Willem van Oranje, tot stadhouder benoemd, gaf een voorlopige oplossing, die definitief werd. Zijn plaatsvervanger en opvolger werd Willem Lodewijk, die orde om zich heen wist te scheppen en als militair Frl. tegen Verdugo trachtte te beveiligen door zelf aan te vallen. Maar hij bleek niet sterk genoeg: hij nam 1592 met Maurits Steenwijk, maar 1593 plunderde Verdugo weer in de Wouden; aanleg van schansen bood onvoldoende veiligheid. Die kwam pas door de verovering van Groningen (1594). Sedert had Frl. slechts zijdelings met de oorlog te maken. Jaar op jaar ging de stadhouder op veldtocht, de boeren moesten o.a. wagens leveren, en het land moest zijn quote in de kosten dragen.

Belangrijker waren de inwendige twisten, eerst die rond Karel Roorda, daarna de eerste oligarchische troebelen. Nog ééns ondernamen de Spanjaarden een plundertocht, tot bij Oudeschoot (1622). Verder had men alleen nog last van de Duinkerker kapers, tegen wie Ameland zich dekte door zijn neutraliteit te laten erkennen.

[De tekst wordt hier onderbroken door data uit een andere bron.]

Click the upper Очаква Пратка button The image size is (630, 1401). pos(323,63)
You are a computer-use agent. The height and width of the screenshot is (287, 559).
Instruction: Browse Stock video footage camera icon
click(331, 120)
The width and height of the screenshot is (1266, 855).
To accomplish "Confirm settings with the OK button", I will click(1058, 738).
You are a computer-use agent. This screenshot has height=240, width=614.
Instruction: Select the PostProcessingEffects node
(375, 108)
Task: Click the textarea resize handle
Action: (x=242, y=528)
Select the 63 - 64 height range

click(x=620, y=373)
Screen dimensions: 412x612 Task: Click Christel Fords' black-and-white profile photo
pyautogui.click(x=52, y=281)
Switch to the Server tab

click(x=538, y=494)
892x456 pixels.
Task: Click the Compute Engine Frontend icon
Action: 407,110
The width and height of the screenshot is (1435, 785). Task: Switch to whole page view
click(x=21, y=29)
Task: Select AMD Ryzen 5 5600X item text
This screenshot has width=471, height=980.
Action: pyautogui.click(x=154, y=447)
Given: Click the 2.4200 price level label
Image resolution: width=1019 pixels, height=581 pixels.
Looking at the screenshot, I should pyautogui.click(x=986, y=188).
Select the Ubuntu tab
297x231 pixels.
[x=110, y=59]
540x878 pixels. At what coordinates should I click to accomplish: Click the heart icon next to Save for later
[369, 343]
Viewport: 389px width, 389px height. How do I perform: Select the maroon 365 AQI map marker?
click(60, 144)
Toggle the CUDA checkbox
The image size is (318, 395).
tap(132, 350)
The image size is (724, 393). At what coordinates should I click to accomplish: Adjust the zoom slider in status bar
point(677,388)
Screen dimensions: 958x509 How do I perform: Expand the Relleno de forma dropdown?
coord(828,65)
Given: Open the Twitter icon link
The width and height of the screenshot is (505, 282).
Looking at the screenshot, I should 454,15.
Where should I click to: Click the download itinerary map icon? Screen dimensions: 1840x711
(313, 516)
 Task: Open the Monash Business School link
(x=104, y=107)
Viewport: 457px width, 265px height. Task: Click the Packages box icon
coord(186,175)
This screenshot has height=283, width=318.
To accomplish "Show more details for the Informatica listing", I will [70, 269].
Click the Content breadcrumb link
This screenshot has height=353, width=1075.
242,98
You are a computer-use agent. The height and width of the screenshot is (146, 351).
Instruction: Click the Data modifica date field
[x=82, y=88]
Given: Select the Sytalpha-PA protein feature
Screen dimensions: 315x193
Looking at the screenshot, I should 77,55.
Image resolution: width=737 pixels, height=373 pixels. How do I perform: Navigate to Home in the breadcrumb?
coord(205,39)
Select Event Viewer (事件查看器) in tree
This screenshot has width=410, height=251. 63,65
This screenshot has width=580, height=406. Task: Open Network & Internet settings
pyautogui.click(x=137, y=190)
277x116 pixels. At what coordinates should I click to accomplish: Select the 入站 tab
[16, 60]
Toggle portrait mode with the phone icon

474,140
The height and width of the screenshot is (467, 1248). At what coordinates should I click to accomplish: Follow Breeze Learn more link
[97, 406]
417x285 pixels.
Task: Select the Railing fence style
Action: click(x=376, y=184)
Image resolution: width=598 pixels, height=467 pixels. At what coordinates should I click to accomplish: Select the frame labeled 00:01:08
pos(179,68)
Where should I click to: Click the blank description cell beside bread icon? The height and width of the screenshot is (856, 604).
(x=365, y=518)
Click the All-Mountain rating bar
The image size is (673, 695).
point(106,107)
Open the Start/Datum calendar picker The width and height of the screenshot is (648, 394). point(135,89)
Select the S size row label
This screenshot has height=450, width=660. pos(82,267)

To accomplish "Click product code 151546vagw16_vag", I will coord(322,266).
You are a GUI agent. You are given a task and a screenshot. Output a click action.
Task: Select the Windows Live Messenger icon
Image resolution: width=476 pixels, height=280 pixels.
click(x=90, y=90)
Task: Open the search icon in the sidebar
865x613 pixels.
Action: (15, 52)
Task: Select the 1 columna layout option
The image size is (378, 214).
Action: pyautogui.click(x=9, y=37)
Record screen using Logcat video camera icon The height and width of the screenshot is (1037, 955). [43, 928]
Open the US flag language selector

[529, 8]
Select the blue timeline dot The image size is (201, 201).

De oorlog zelf werd ver weg uitgevochten: Ernst Casimir veroverde Oldenzaal (1626) en sneuvelde voor Roermond (1632), Hendrik Casimir I viel bij Hulst (1640). Toen Hulst eindelijk genomen was (1645), zette Gysbert Japicx in een zegedicht de bevrijding van Vlaanderen op het programma, maar daarvan is niets gekomen. De oorlogslasten hadden de prov. al gedwongen de kerkgoederen te verkopen. Met de andere Staatse ambassadeurs verscheen daarom de Fr. afgevaardigde Fr. van Donia te Munster (11.1.1646), maar speelde er geen rol van betekenis, zie Munster.

Zie: D. Kalma, Skiednis fen Fryslân (1935), 241-267; Repert., 384-388.